--- RECORDS SUPPLIED ---

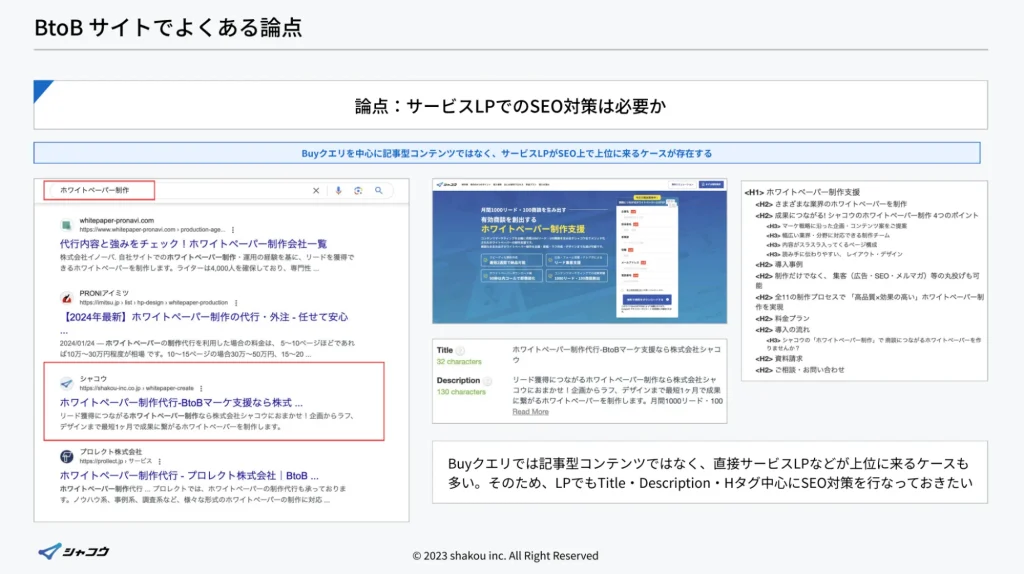Click the search field containing ホワイトペーパー制作
The height and width of the screenshot is (574, 1024).
[x=100, y=190]
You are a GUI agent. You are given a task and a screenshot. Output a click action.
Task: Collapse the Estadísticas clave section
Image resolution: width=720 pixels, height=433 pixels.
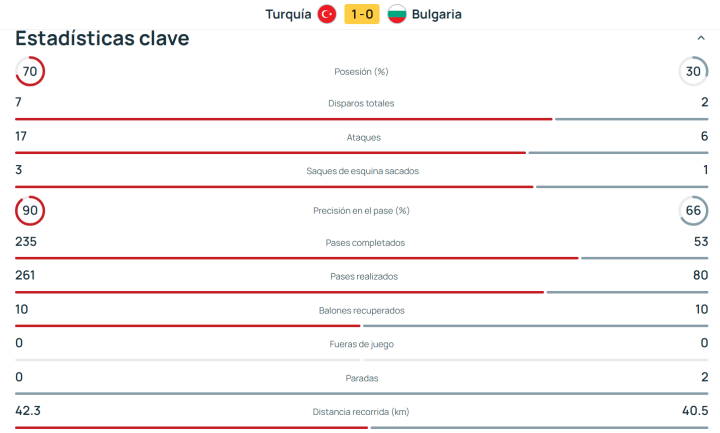(700, 38)
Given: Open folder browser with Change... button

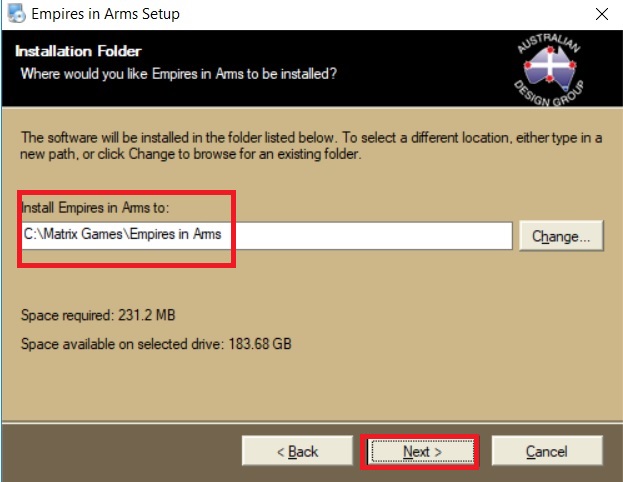Looking at the screenshot, I should tap(561, 236).
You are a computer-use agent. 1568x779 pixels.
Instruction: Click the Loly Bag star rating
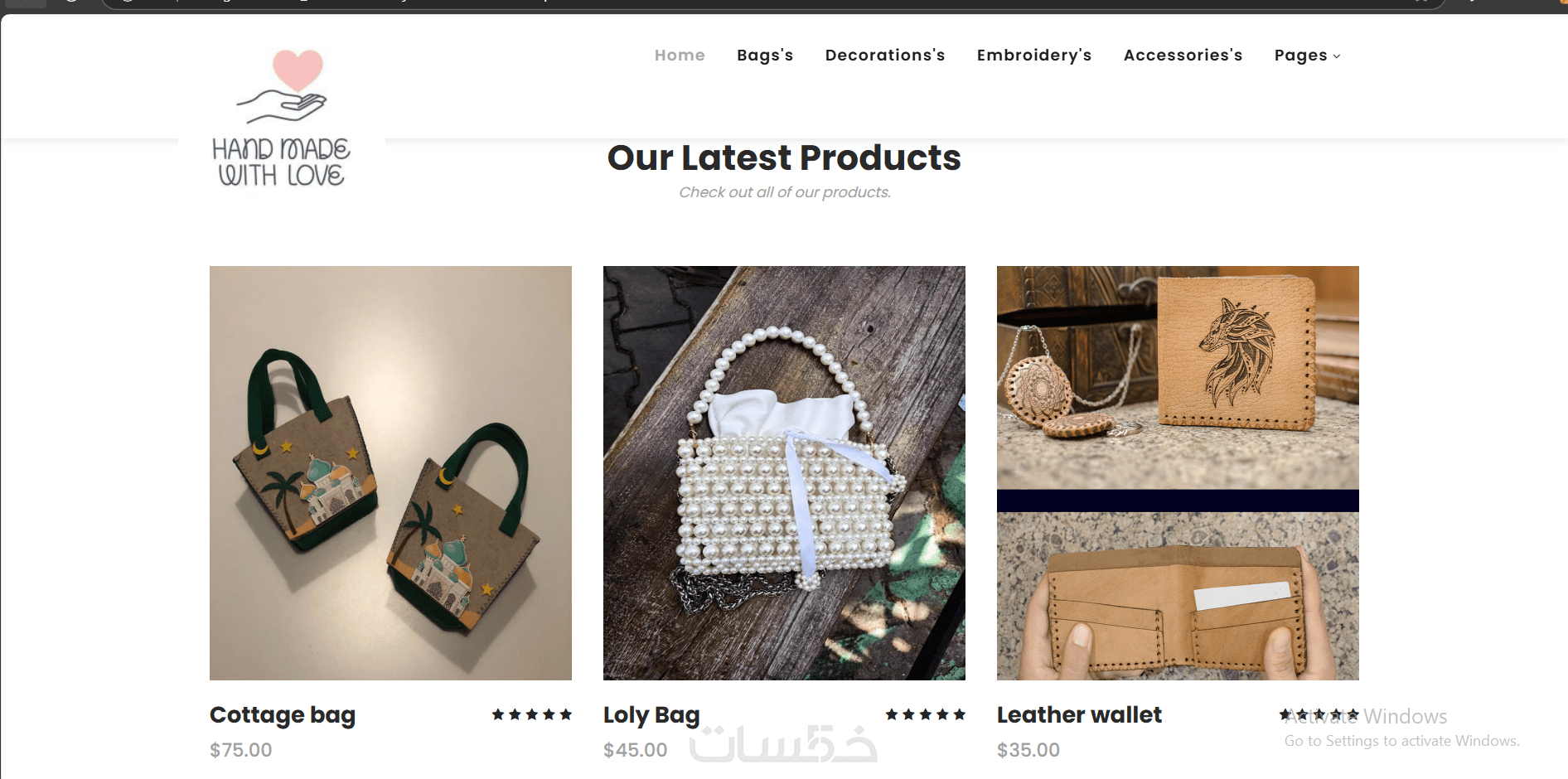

---

PROBLEM REQUIREMENTS: Starting from the line containing "You are a computer-use", repeat each line exactly through the end of the entries, including the last, while leaving pictures out.

WRITTEN ANSWER:
You are a computer-use agent. 1568x779 pixels.
Instruction: Click the Loly Bag star rating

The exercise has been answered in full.